• TO DO:
Rewrite all of the data below, substituting "Point out the position of" for each occurrence of "Identify the location of" and leaving every other word unchanged.

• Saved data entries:

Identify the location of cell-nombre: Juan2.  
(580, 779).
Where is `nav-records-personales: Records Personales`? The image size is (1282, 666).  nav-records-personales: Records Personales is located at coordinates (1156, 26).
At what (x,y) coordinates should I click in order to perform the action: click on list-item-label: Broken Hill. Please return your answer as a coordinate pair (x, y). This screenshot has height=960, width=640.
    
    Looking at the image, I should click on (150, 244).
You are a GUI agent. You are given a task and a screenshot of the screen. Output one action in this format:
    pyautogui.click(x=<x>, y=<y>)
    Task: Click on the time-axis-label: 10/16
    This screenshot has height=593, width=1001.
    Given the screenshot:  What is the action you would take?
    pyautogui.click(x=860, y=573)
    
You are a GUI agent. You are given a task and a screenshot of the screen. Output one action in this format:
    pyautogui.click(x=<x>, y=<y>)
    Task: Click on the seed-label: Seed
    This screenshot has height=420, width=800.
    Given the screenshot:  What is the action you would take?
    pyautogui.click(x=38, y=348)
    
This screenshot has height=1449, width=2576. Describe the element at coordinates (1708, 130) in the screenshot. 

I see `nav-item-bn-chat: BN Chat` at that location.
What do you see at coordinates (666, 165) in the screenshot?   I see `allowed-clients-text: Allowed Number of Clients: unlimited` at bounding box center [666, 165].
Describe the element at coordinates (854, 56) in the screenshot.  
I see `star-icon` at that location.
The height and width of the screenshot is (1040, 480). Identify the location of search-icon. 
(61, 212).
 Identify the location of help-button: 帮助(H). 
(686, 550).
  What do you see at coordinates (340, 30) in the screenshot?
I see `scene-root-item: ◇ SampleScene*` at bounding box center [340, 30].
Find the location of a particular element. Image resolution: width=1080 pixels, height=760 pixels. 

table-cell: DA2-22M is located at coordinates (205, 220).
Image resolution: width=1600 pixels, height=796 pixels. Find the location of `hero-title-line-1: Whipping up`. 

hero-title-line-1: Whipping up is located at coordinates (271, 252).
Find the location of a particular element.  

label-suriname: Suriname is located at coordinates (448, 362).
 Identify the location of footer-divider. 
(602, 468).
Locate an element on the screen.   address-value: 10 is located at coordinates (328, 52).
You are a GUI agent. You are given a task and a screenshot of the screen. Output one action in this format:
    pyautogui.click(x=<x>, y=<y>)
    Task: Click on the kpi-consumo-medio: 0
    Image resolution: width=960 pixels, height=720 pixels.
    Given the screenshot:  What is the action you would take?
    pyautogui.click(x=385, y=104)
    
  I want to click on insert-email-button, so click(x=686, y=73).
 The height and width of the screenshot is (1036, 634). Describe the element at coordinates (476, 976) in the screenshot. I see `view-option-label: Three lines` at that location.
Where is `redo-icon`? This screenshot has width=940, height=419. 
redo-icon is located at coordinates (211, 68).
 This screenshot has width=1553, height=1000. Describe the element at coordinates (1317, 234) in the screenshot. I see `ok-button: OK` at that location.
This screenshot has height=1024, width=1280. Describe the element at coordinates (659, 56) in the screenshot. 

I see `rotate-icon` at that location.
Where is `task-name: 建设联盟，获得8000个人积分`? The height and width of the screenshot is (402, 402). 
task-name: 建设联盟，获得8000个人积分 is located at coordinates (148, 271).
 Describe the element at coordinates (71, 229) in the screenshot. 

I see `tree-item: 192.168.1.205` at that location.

• YOUR SOLUTION:
Point out the position of cell-nombre: Juan2.  
(580, 779).
Where is `nav-records-personales: Records Personales`? The image size is (1282, 666).  nav-records-personales: Records Personales is located at coordinates (1156, 26).
At what (x,y) coordinates should I click in order to perform the action: click on list-item-label: Broken Hill. Please return your answer as a coordinate pair (x, y). This screenshot has height=960, width=640.
    
    Looking at the image, I should click on (150, 244).
You are a GUI agent. You are given a task and a screenshot of the screen. Output one action in this format:
    pyautogui.click(x=<x>, y=<y>)
    Task: Click on the time-axis-label: 10/16
    This screenshot has height=593, width=1001.
    Given the screenshot:  What is the action you would take?
    pyautogui.click(x=860, y=573)
    
You are a GUI agent. You are given a task and a screenshot of the screen. Output one action in this format:
    pyautogui.click(x=<x>, y=<y>)
    Task: Click on the seed-label: Seed
    This screenshot has height=420, width=800.
    Given the screenshot:  What is the action you would take?
    pyautogui.click(x=38, y=348)
    
This screenshot has height=1449, width=2576. Describe the element at coordinates (1708, 130) in the screenshot. 

I see `nav-item-bn-chat: BN Chat` at that location.
What do you see at coordinates (666, 165) in the screenshot?   I see `allowed-clients-text: Allowed Number of Clients: unlimited` at bounding box center [666, 165].
Describe the element at coordinates (854, 56) in the screenshot.  
I see `star-icon` at that location.
The height and width of the screenshot is (1040, 480). Point out the position of search-icon. 
(61, 212).
 Point out the position of help-button: 帮助(H). 
(686, 550).
  What do you see at coordinates (340, 30) in the screenshot?
I see `scene-root-item: ◇ SampleScene*` at bounding box center [340, 30].
Find the location of a particular element. Image resolution: width=1080 pixels, height=760 pixels. 

table-cell: DA2-22M is located at coordinates (205, 220).
Image resolution: width=1600 pixels, height=796 pixels. Find the location of `hero-title-line-1: Whipping up`. 

hero-title-line-1: Whipping up is located at coordinates (271, 252).
Find the location of a particular element.  

label-suriname: Suriname is located at coordinates (448, 362).
 Point out the position of footer-divider. 
(602, 468).
Locate an element on the screen.   address-value: 10 is located at coordinates (328, 52).
You are a GUI agent. You are given a task and a screenshot of the screen. Output one action in this format:
    pyautogui.click(x=<x>, y=<y>)
    Task: Click on the kpi-consumo-medio: 0
    Image resolution: width=960 pixels, height=720 pixels.
    Given the screenshot:  What is the action you would take?
    pyautogui.click(x=385, y=104)
    
  I want to click on insert-email-button, so click(x=686, y=73).
 The height and width of the screenshot is (1036, 634). Describe the element at coordinates (476, 976) in the screenshot. I see `view-option-label: Three lines` at that location.
Where is `redo-icon`? This screenshot has width=940, height=419. 
redo-icon is located at coordinates (211, 68).
 This screenshot has width=1553, height=1000. Describe the element at coordinates (1317, 234) in the screenshot. I see `ok-button: OK` at that location.
This screenshot has height=1024, width=1280. Describe the element at coordinates (659, 56) in the screenshot. 

I see `rotate-icon` at that location.
Where is `task-name: 建设联盟，获得8000个人积分`? The height and width of the screenshot is (402, 402). 
task-name: 建设联盟，获得8000个人积分 is located at coordinates (148, 271).
 Describe the element at coordinates (71, 229) in the screenshot. 

I see `tree-item: 192.168.1.205` at that location.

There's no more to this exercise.